PROBLEM DETAILS> The records below are to be restated word for word; their pictures are not.

SOURCE INFORMATION>
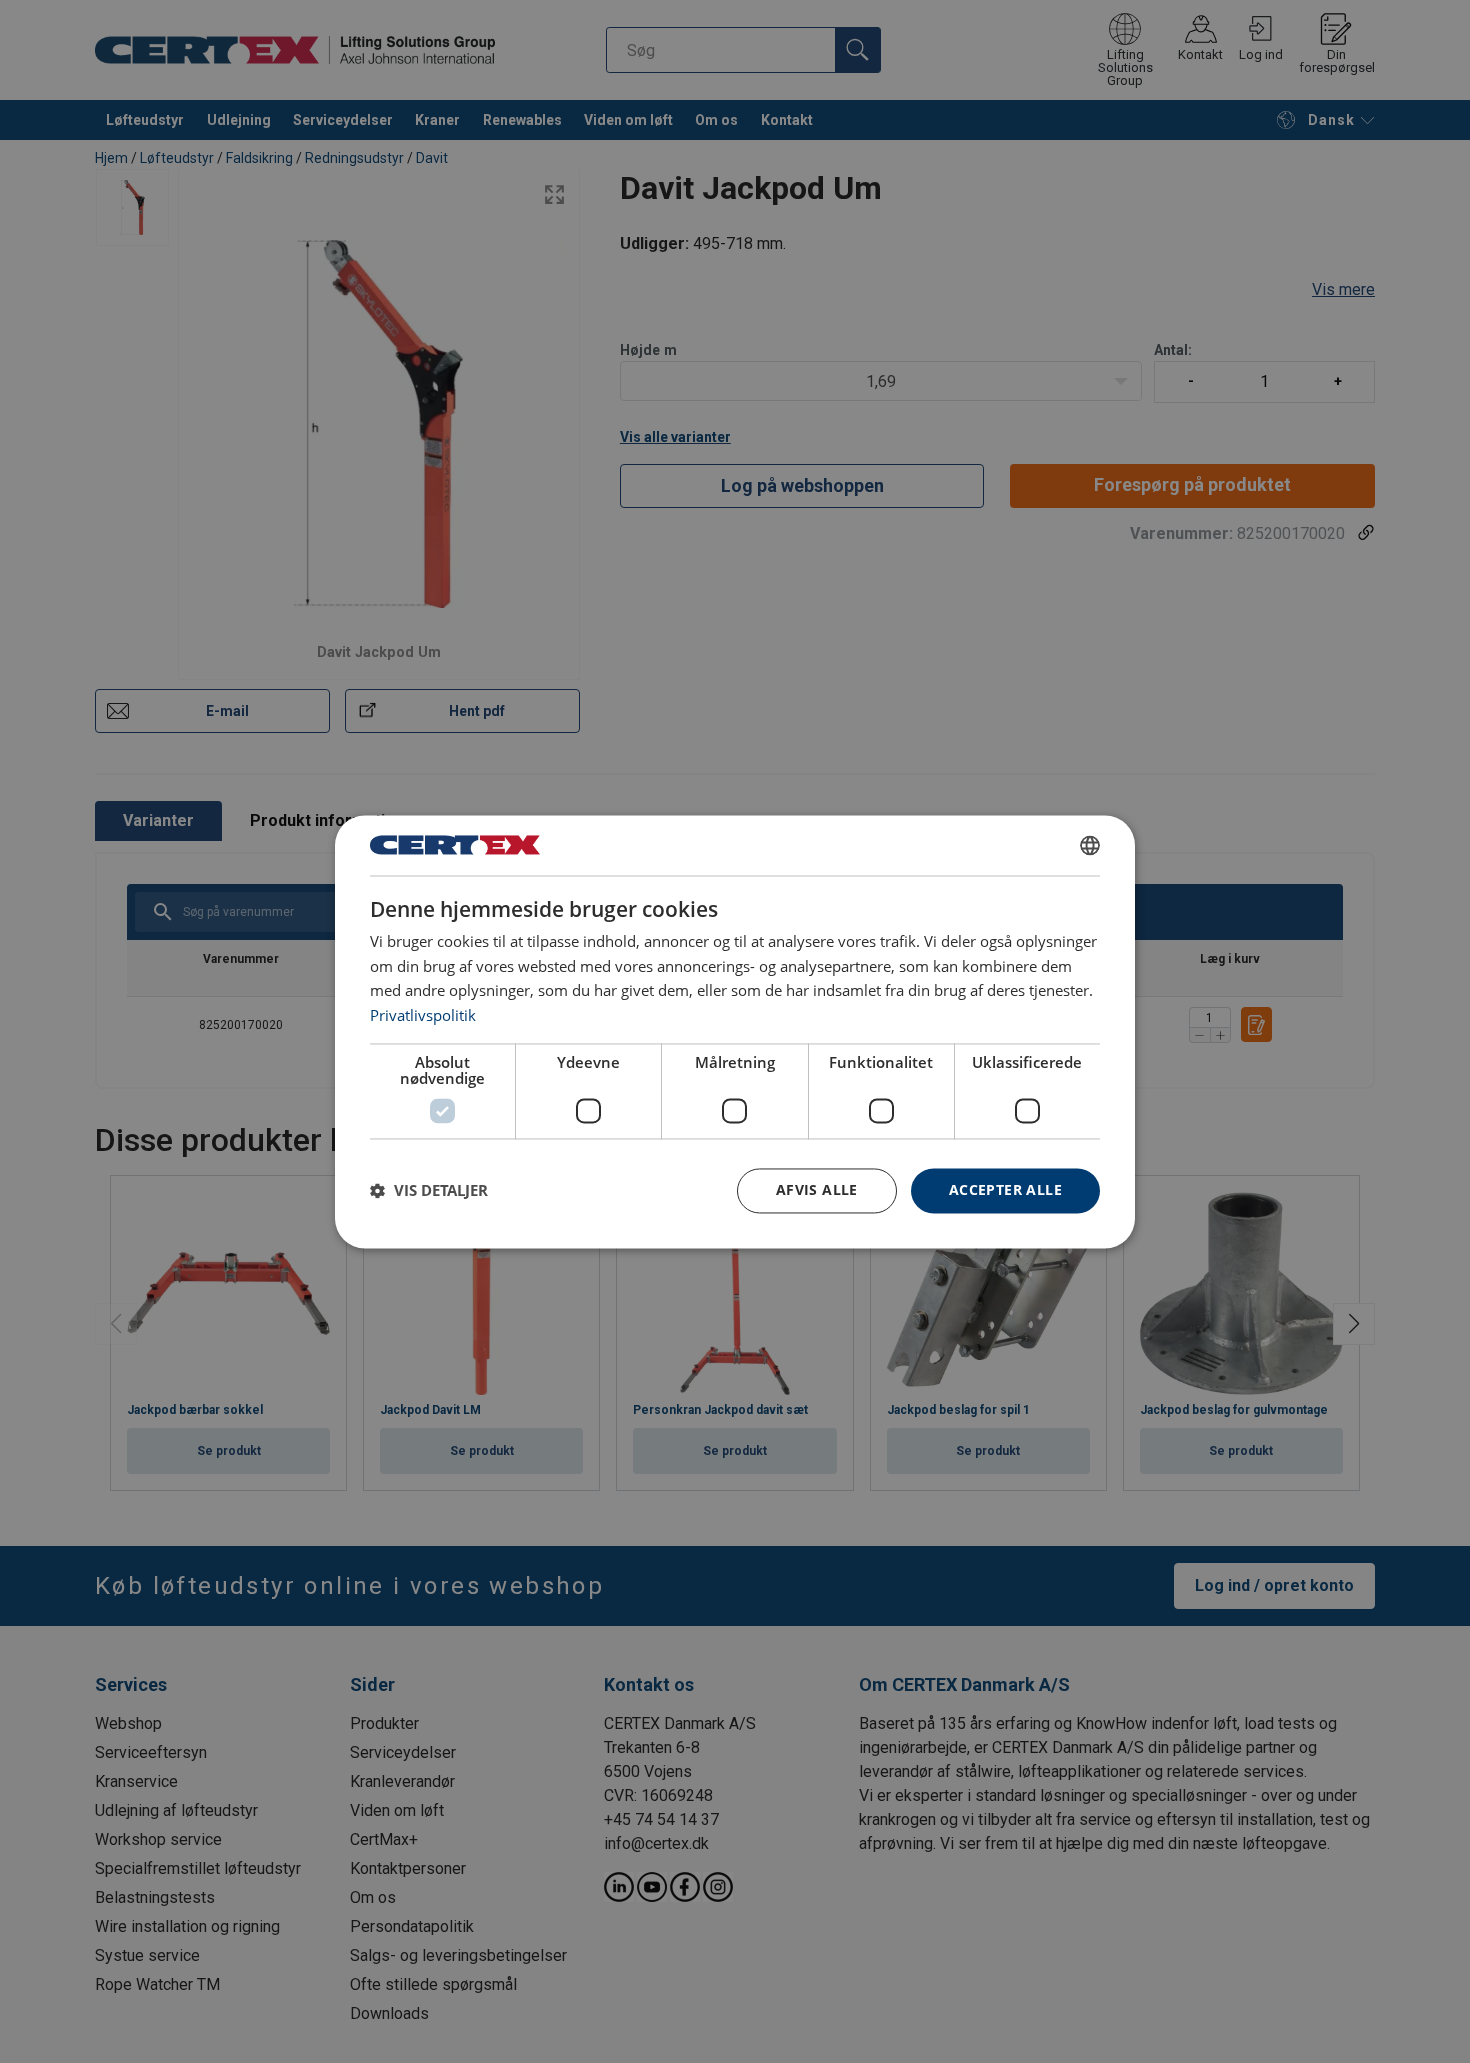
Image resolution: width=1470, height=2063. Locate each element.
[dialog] (735, 1031)
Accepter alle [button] (1005, 1189)
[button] (429, 1191)
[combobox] (1090, 845)
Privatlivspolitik (423, 1016)
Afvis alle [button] (817, 1189)
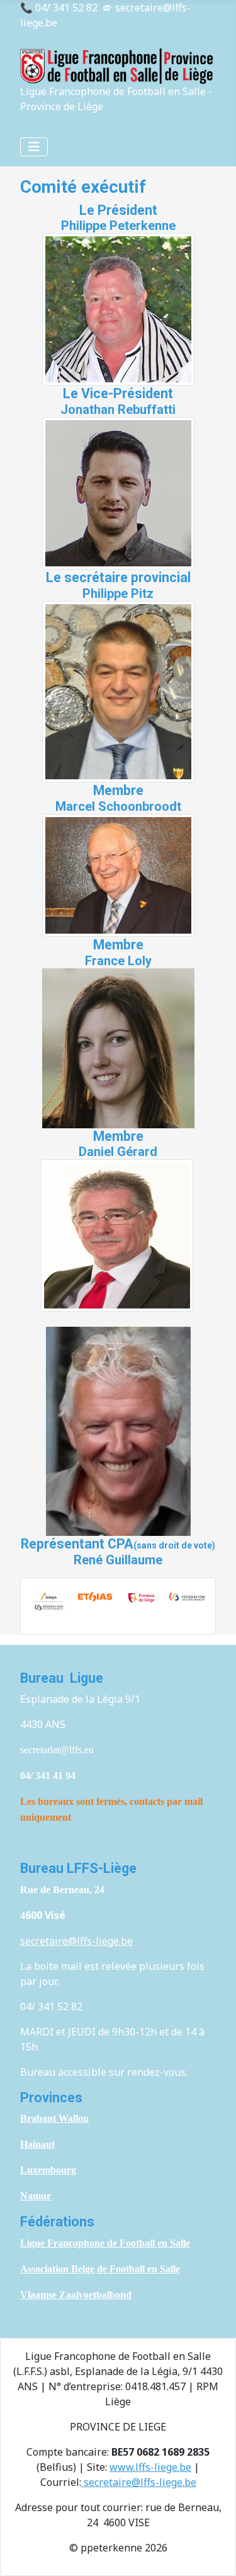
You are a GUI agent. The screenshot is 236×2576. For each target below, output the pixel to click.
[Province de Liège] (141, 1597)
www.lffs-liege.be (150, 2467)
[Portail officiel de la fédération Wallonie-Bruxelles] (187, 1596)
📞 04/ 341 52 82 (59, 7)
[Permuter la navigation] (34, 146)
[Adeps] (49, 1600)
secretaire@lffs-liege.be (76, 1941)
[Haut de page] (214, 2552)
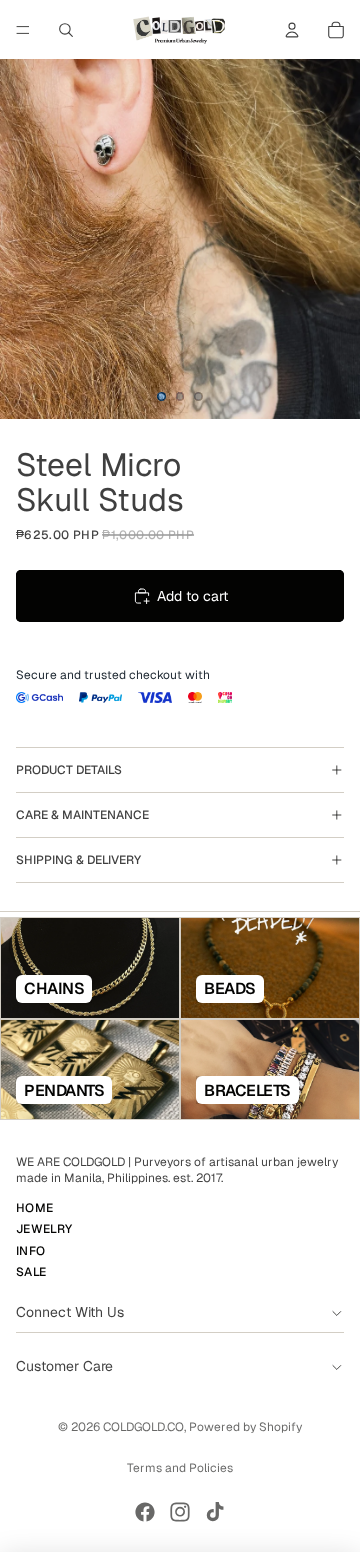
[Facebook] (145, 1512)
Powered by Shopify (245, 1427)
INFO (30, 1251)
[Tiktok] (215, 1512)
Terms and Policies (180, 1468)
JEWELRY (44, 1230)
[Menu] (23, 30)
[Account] (292, 30)
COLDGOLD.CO (143, 1427)
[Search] (66, 30)
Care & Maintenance (82, 815)
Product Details (69, 770)
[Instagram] (180, 1512)
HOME (34, 1208)
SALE (31, 1272)
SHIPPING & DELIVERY (78, 860)
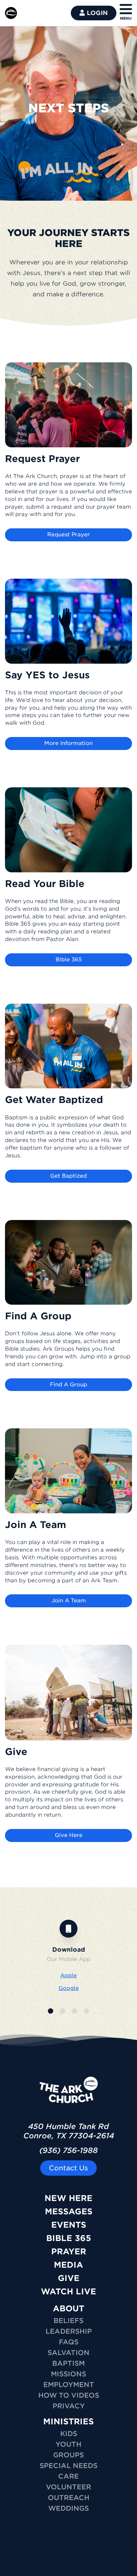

ANSWER AREA>
Image resolution: width=1470, height=2063. Locate each element.
[dialog] (735, 1031)
Accepter alle [button] (1005, 1189)
[button] (429, 1191)
[combobox] (1090, 845)
Privatlivspolitik (423, 1016)
Afvis alle [button] (817, 1189)
You are a GUI agent. The screenshot is 236×2576. For each target below, output the pixel to click.
[Province de Liège] (141, 1597)
www.lffs-liege.be (150, 2467)
[Portail officiel de la fédération Wallonie-Bruxelles] (187, 1596)
📞 04/ 341 52 82 (59, 7)
[Permuter la navigation] (34, 146)
[Adeps] (49, 1600)
secretaire@lffs-liege.be (76, 1941)
[Haut de page] (214, 2552)
[Facebook] (145, 1512)
Powered by Shopify (245, 1427)
INFO (30, 1251)
[Tiktok] (215, 1512)
Terms and Policies (180, 1468)
JEWELRY (44, 1230)
[Menu] (23, 30)
[Account] (292, 30)
COLDGOLD.CO (143, 1427)
[Search] (66, 30)
Care & Maintenance (82, 815)
Product Details (69, 770)
[Instagram] (180, 1512)
HOME (34, 1208)
SALE (31, 1272)
SHIPPING & DELIVERY (78, 860)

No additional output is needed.